I didn’t bother to scrutinize the cards at the store, let alone stand at the counter and commence to scratching, as I’ve seen done before: grown men scratching off the promising little images while mumbling a mantra, “Come on, gimme, gimme, gimme.” I didn’t want my bad luck displayed publicly. It seemed a bad enough sign that when the clerk handed me the cards and told me “Good luck,” his tone suggested that he was only barely suppressing the word “sucker!”
The Hoosier Lottery Website advertises a total of 46 scratch-off games. Several are more expensive than the ones I chose, but a $20 bet on bad odds was a gamble for a man more desperately in need of a miracle than I. All of the games are thematic, and three of the ones I played have Christmas themes. In one called “Holiday Cash,” you match your ten numbers, which are hidden under Christmas tree images, with the winning numbers, concealed beneath two red Christmas light bulbs. Another is called “Bah Humbucks.” Under that title is the phrase, “Win like the Dickens!” I catch the allusion to the beloved author of A Christmas Carol, but I’m not sure what the phrase is supposed to mean in this context, since “the dickens” most immediately refers to the devil. A laughing figure of Mr. Scrooge decorates the background, leaving unanswered the question of whether you’ve gotten the happy Scrooge or, as clearly happened to me, the stingy, unconverted Scrooge who laughs at your misfortune.

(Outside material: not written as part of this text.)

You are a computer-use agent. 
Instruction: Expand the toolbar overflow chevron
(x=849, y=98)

The third is my favorite, called “Candy Cane Cash.” I appreciate the simple equation between money and candy. Candy is a child’s money, and there’s something childish about money, too. The small red-and-white striped card pretends to be a gift label, with impossibly small blanks, “to” and “from,” for the names of giver and receiver. In this case, I’m pleased to announce, the state of Indiana was going to be the giver of two dollars to yours truly, which was precisely twice what I paid for the ticket.
Now I was catching a bit of that Christmas spirit. I had thirteen game cards to go—untold riches yet to win from games called “Gold Fever,” “Silver and Gold,” “Sapphire Blue 7s,” “7 Times Lucky,” “Red Hot Fives,” “Fortune Cookie,” and “Super Bonus Bingo.” Every image shouted excitement of the carnival coin-toss variety.

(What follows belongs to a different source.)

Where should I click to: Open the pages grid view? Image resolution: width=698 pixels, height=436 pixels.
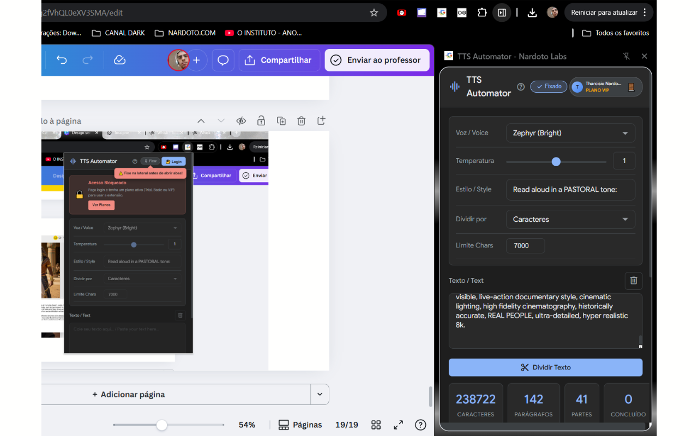[376, 425]
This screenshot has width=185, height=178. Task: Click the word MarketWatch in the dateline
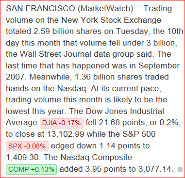pyautogui.click(x=106, y=8)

Soon I was caught up in what has become something like a state religion. The government rarely bothers to promise to work for steady improvement in the lives of citizens, but almost every state holds out the promise of enormous riches in order precisely to raise money to keep the government running. The lottery system returns us to an ancient, pre-Christian way of negotiating social justice—something akin to oracles and the sudden inexplicable acts of kings who are also gods, sometimes merciful, sometimes cruel, and never answerable. As I was scratching off the cards to reveal secret numbers, I was also paying my tribute to the local tyrant, from whom I was praying for a miracle. If I were poorer than I am, it would be as though I were praying for a release from the masterless system of slavery that governs the low-wage economy, and I would be praying for my individual release, a personal favor, wishing merely to escape the common fate.

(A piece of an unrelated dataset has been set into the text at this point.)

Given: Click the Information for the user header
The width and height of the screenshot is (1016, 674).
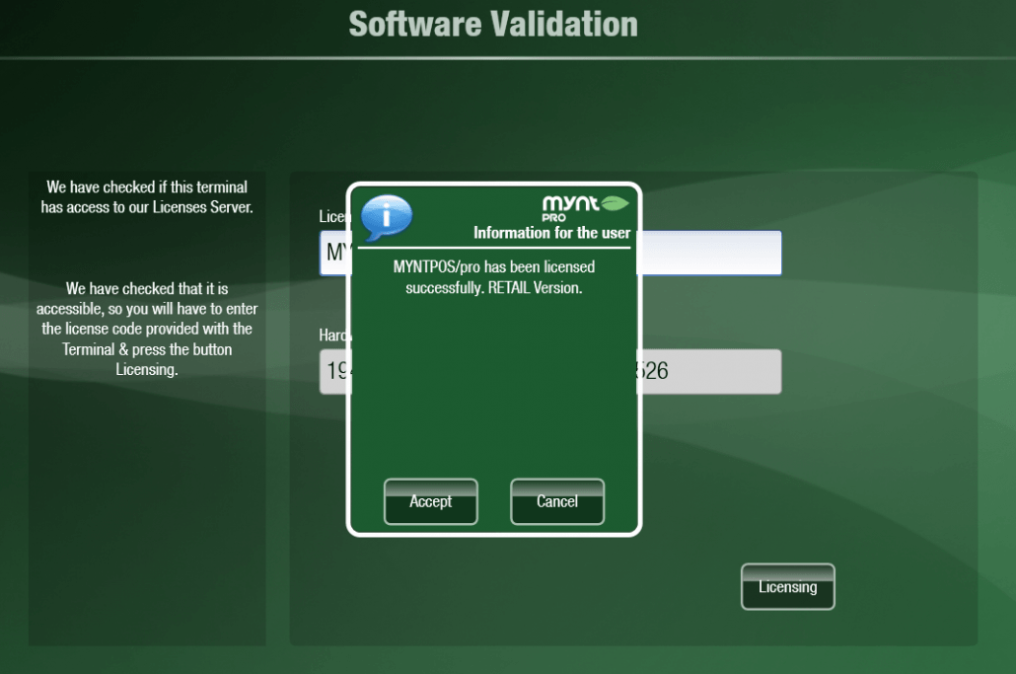Looking at the screenshot, I should (551, 233).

This is a step backwards from modern concepts of community, communal action, class consciousness, and social progressivism. The lottery is designed not only to skim illicit tax revenues from the funds of the struggling classes, but also to teach them to believe in narrowly personal miracles and to persuade all of us to abandon the hard work of caring for one another, which traditionally characterizes the spirit of this season in the modern era, the spirit Charles Dickens celebrates.